• WHAT YOU NEED TO DO
Copy the records word for word, starting with the line that contains "Task: Click the AMD Ryzen 5 3600 chip icon" and going on through the line that contains "Action: (x=126, y=447)".

• GIVEN INFORMATION
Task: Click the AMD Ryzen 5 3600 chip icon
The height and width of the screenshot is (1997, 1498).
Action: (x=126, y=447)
--
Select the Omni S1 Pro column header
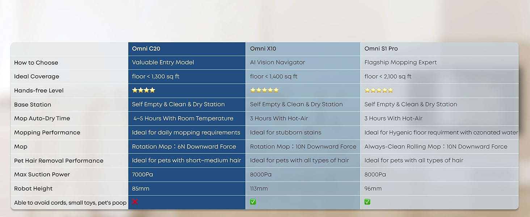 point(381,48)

• WRITTEN ANSWER
Task: Click the AMD Ryzen 5 3600 chip icon
The height and width of the screenshot is (1997, 1498).
Action: (x=126, y=447)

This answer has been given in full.